• Page extract:

Radhanath Sikdar the Real Discoverer of Mount Everest

Radhanath Sikdar

  • Indian Mathematician appointed as Computer at Payscale of ₹ 30 per month
  • John Tytler, a professor of Mathematics at the Hindu College recommended him
  • Was one of the first two Indians to read Isaac Newton՚s Principia and by 1832; studied Euclid՚s Elements, Thomas Jephson՚s Fluxion and Analytical Geometry and Astronomy by Windhouse.
  • Devised a new method to draw a common tangent to two circles
  • Pioneer in Spherical Trigonometry
  • In 1831, George Everest, the Surveyor General of India, was in the pursuit of a mathematician who had specialized in Spherical Trigonometry, so that they could be a part of the Great Trigonometric Survey. In 1832, under the leadership of Everest, the longitudinal series of the “triangle” survey was completed from Seronj in Madhya Pradesh to Calcutta in West Bengal.
  • While still working on mapping Calcutta, Bengal, Everest had begun his search for a mathematician, and soon enough, John Tytler, a professor of Mathematics at the Hindu College, now known as the Presidency College, recommended his 19-year-old pupil, Radhanath Sikdar.
  • George Everest retired in 1843 and was succeeded by Colonel Andrew Scott Waugh. Eight years later, in 1851, Radhanath was promoted to the position of Chief Computer and transferred to Calcutta. Here, he was also a superintendent for the Meteorological Department.

(Saved data entries)
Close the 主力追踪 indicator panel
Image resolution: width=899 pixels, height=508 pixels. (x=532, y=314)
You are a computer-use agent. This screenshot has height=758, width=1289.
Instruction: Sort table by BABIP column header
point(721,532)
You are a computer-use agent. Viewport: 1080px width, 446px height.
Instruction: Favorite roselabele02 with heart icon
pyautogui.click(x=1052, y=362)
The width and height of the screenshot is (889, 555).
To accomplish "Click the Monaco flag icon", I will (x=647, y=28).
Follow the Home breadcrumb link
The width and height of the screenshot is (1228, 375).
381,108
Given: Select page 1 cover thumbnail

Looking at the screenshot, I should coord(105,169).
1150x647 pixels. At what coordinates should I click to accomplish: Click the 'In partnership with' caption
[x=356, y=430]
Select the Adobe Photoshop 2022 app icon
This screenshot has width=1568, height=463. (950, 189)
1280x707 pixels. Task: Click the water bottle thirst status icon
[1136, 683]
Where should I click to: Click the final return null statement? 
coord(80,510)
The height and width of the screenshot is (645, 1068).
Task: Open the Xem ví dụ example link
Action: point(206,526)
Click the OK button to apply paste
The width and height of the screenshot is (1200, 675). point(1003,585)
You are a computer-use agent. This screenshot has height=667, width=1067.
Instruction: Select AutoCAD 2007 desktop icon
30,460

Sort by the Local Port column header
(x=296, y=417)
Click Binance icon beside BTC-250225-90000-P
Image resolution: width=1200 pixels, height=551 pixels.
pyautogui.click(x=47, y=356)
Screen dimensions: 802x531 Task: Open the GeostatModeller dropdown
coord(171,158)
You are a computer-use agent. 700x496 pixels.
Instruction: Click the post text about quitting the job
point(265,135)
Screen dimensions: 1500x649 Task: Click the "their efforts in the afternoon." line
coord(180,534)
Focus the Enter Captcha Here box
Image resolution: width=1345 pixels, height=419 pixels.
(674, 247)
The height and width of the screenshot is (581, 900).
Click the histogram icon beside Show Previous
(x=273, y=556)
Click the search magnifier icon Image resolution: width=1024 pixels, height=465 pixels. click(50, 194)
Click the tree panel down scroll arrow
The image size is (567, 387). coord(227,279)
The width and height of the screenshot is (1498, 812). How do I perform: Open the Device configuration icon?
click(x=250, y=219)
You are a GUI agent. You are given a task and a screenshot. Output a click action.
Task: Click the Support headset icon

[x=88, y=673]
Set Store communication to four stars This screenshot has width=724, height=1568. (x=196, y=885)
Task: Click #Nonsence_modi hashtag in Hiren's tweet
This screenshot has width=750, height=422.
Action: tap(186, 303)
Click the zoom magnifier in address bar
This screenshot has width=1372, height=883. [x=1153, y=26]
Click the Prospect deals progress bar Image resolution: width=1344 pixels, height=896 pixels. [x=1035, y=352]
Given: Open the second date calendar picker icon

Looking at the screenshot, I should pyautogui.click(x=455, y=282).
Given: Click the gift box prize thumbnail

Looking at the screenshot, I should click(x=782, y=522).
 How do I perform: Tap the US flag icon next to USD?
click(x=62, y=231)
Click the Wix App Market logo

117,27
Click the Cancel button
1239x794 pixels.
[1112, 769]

• Work task 1:
Can you extract from the Radhanath Sikdar text the part that opens with the words containing "Radhanath Sikdar the" and closes with "in West Bengal."?
• Work task 2:
Would you extend the text on Radhanath Sikdar and Mount Everest from where it stops?
The items have nothing to do with what is asked here.

• Answer section 1:
Radhanath Sikdar the Real Discoverer of Mount Everest

Radhanath Sikdar

  • Indian Mathematician appointed as Computer at Payscale of ₹ 30 per month
  • John Tytler, a professor of Mathematics at the Hindu College recommended him
  • Was one of the first two Indians to read Isaac Newton՚s Principia and by 1832; studied Euclid՚s Elements, Thomas Jephson՚s Fluxion and Analytical Geometry and Astronomy by Windhouse.
  • Devised a new method to draw a common tangent to two circles
  • Pioneer in Spherical Trigonometry
  • In 1831, George Everest, the Surveyor General of India, was in the pursuit of a mathematician who had specialized in Spherical Trigonometry, so that they could be a part of the Great Trigonometric Survey. In 1832, under the leadership of Everest, the longitudinal series of the “triangle” survey was completed from Seronj in Madhya Pradesh to Calcutta in West Bengal.

• Answer section 2:
  • At the order of Colonel Waugh, Radhanath started measuring the height of mountains. The brilliant mathematician, who had perhaps never seen Mount Everest, discovered in 1852 that Kangchenjunga, which was considered to be the tallest in the world, wasn՚t really so. Compiling data about Mount Everest from six observations, he eventually came to the conclusion that it was the tallest in the world.
  • It was during the computations of the northeastern observations that Radhanath had calculated the height of Peak XV at exactly 29,000 ft (8839 m) , but Waugh added an arbitrary two feet because he was afraid that the Sikdar՚s figure would be considered a rounded number rather than an accurate one. He officially announced this finding in March 1856, and this remained the height of Mount Everest till an Indian survey re-calculated it to be 29,029 ft or 8848 m in 1955.